See the thing is, a jar is a single file (kind of like a zip file) holding lots of files together. From Os's pov, its a single file and if you want to access a part of the file(your image file) you must use it as a stream.

Documentation

Solution 2:

Here is a solution for Eclipse RCP / Plugin developers:

Bundle bundle = Platform.getBundle("resource_from_some_plugin");
URL fileURL = bundle.getEntry("files/test.txt");
File file = null;
try {
   URL resolvedFileURL = FileLocator.toFileURL(fileURL);

   // We need to use the 3-arg constructor of URI in order to properly escape file system chars
   URI resolvedURI = new URI(resolvedFileURL.getProtocol(), resolvedFileURL.getPath(), null);
   File file = new File(resolvedURI);
} catch (URISyntaxException e1) {
    e1.printStackTrace();
} catch (IOException e1) {
    e1.printStackTrace();
}

It's very important to use FileLocator.toFileURL(fileURL) rather than resolve(fileURL) , cause when the plugin is packed into a jar this will cause Eclipse to create an unpacked version in a temporary location so that the object can be accessed using File.

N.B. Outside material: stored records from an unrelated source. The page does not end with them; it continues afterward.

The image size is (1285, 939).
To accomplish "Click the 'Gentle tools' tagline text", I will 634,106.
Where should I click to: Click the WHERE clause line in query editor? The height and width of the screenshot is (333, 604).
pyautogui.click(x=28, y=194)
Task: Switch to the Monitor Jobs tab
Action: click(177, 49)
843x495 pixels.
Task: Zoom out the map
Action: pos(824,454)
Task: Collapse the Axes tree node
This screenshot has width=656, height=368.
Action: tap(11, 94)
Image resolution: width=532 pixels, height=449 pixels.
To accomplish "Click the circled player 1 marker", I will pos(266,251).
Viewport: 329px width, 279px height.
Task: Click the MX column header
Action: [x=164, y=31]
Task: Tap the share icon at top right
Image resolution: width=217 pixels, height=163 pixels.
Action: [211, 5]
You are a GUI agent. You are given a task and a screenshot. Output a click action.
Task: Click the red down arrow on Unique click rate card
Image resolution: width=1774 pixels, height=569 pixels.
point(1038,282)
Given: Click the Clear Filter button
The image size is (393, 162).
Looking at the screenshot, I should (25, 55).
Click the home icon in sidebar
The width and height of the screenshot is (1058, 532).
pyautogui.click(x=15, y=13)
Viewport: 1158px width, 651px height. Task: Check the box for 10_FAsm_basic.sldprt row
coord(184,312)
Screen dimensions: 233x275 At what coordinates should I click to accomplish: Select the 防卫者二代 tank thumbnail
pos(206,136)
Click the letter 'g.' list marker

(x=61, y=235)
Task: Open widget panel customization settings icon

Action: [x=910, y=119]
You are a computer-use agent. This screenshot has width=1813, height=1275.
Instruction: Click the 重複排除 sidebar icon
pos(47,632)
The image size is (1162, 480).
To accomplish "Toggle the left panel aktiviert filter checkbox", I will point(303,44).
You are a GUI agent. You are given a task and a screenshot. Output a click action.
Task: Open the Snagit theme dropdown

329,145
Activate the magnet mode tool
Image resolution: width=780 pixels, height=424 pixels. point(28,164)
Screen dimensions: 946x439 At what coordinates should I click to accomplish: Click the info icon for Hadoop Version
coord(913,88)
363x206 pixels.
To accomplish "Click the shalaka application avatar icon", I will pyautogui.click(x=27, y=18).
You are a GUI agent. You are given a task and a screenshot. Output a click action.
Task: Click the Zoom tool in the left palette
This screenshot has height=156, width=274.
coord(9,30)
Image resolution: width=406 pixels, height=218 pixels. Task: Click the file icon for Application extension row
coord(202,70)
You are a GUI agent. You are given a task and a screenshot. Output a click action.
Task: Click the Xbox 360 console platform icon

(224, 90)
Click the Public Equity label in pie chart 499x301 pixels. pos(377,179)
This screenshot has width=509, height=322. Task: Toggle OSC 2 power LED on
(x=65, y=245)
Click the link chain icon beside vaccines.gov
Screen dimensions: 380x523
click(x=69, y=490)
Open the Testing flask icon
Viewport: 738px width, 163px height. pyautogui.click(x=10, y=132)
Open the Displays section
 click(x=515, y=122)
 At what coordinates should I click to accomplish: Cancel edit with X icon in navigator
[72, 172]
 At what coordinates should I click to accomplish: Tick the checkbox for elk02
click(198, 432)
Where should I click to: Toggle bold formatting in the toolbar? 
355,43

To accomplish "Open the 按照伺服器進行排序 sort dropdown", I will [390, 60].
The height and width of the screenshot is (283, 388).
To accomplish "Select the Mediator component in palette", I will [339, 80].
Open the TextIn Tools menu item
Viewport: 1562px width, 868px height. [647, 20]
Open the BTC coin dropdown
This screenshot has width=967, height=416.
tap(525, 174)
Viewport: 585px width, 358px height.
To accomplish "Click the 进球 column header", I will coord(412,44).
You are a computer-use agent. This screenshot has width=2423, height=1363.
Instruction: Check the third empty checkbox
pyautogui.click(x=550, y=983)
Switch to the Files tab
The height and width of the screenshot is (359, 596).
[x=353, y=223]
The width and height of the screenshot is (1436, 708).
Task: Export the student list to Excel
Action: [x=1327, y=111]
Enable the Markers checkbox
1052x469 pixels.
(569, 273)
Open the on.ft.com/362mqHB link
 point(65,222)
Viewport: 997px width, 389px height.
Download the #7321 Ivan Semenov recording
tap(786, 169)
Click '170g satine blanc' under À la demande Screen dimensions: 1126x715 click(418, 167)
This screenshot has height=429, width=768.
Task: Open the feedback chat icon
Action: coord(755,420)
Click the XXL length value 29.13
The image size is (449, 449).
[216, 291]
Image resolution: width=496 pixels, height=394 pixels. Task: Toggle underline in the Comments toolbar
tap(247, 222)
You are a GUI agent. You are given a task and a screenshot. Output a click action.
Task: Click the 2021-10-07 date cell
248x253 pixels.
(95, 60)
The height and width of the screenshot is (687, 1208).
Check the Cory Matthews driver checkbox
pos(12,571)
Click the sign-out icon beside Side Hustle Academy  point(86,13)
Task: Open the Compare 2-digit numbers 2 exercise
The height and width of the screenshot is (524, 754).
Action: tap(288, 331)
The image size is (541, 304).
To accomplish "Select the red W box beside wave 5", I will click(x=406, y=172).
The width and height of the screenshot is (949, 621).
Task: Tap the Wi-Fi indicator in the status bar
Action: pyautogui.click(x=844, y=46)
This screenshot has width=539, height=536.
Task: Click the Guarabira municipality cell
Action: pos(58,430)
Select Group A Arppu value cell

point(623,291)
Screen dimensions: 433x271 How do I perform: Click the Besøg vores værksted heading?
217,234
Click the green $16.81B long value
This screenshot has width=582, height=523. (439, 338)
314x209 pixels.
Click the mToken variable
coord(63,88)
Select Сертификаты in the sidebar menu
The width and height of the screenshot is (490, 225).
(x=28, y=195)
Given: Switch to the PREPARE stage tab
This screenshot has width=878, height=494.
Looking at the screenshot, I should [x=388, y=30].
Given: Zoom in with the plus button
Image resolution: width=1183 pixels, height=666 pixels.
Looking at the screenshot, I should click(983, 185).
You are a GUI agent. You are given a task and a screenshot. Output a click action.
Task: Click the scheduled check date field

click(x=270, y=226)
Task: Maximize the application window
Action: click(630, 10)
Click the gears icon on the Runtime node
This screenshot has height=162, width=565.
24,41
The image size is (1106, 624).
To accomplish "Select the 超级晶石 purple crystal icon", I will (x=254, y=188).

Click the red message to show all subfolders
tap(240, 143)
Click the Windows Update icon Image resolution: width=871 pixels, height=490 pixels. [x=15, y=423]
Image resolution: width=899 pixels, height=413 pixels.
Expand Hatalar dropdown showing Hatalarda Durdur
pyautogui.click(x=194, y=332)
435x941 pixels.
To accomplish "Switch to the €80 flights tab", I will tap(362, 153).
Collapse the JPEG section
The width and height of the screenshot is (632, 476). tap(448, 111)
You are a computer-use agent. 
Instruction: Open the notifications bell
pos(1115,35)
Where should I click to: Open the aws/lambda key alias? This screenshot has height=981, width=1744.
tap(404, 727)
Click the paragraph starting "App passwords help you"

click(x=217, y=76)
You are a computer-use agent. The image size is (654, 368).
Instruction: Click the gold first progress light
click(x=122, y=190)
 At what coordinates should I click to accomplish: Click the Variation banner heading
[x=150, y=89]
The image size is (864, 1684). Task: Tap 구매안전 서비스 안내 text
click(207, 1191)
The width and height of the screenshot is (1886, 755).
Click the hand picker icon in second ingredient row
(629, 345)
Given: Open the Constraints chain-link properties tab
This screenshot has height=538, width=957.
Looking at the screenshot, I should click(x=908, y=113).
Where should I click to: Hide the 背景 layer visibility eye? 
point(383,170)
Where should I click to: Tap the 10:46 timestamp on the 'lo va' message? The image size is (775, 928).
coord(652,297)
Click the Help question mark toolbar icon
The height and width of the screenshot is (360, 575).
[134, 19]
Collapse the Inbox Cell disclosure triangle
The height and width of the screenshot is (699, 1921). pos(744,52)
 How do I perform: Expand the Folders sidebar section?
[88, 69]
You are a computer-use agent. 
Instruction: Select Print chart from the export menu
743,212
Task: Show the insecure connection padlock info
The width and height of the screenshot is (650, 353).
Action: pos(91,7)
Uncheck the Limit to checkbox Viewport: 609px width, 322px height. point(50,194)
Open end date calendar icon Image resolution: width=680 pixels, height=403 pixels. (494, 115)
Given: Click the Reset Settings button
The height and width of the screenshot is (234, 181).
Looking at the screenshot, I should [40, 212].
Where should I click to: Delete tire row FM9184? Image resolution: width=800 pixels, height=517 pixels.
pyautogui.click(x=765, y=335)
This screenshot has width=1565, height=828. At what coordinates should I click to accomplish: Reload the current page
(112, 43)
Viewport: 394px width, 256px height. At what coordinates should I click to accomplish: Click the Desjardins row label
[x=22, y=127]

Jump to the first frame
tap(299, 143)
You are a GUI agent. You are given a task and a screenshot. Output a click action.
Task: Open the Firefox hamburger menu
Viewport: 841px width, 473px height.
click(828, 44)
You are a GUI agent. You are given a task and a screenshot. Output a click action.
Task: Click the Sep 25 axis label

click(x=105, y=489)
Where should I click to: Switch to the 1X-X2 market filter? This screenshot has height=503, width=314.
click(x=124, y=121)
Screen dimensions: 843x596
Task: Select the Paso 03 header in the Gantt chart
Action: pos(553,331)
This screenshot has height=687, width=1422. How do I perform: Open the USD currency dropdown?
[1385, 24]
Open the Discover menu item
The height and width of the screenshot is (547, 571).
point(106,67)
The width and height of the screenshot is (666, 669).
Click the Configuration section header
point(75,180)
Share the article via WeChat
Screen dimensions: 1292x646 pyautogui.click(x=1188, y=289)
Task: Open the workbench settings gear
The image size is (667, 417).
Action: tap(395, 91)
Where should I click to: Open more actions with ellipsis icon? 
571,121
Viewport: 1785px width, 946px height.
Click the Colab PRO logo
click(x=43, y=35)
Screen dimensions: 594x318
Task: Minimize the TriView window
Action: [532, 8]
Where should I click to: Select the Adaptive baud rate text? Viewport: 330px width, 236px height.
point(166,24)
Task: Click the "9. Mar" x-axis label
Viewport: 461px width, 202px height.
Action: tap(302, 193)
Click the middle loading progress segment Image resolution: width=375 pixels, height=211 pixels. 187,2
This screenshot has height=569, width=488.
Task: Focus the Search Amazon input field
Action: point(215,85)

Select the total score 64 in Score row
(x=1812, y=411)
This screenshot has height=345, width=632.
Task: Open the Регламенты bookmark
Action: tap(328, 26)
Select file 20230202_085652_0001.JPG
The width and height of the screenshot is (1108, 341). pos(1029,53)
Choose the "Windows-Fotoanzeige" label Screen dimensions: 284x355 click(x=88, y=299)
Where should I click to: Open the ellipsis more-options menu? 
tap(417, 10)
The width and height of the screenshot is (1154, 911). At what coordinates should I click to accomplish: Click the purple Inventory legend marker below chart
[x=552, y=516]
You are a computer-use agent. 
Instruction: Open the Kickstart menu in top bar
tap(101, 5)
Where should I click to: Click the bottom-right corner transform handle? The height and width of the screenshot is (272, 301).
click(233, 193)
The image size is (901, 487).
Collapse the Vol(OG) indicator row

For instance, I guess Lars Vogel has an error in his article - http://blog.vogella.com/2010/07/06/reading-resources-from-plugin/

Solution 3:

I face same issue when I was working on a project in my company. First Of All, The URI is not hierarichal Issue is because probably you are using "/" as file separator.

You must remember that "/" is for Windows and from OS to OS it changes, It may be different in Linux. Hence Use File.seperator .

So using

this.getClass().getClassLoader().getResource("res"+File.separator+"secondFolder")

may remove the URI not hierarichal. But Now you may face a Null Pointer Exception. I tried many different ways and then used JarEntries Class to solve it.

File jarFile = new File(this.getClass().getProtectionDomain().getCodeSource().getLocation().toURI().getPath());
        String actualFile = jarFile.getParentFile().getAbsolutePath()+File.separator+"Name_Of_Jar_File.jar";
        System.out.println("jarFile is : "+jarFile.getAbsolutePath());
        System.out.println("actulaFilePath is : "+actualFile);
        final JarFile jar = new JarFile(actualFile);
        final Enumeration<JarEntry> entries = jar.entries(); //gives ALL entries in jar
        System.out.println("Reading entries in jar file ");
        while(entries.hasMoreElements()) {
            JarEntry jarEntry = entries.nextElement();
            final String name = jarEntry.getName();
            if (name.startsWith("Might Specify a folder name you are searching for")) { //filter according to the path
                System.out.println("file name is "+name);
                System.out.println("is directory : "+jarEntry.isDirectory());
                File scriptsFile  = new File(name);
                System.out.println("file names are : "+scriptsFile.getAbsolutePath());

            }
        }
        jar.close();

You have to specify the jar name here explicitly. So Use this code, this will give you directory and sub directory inside the folder in jar.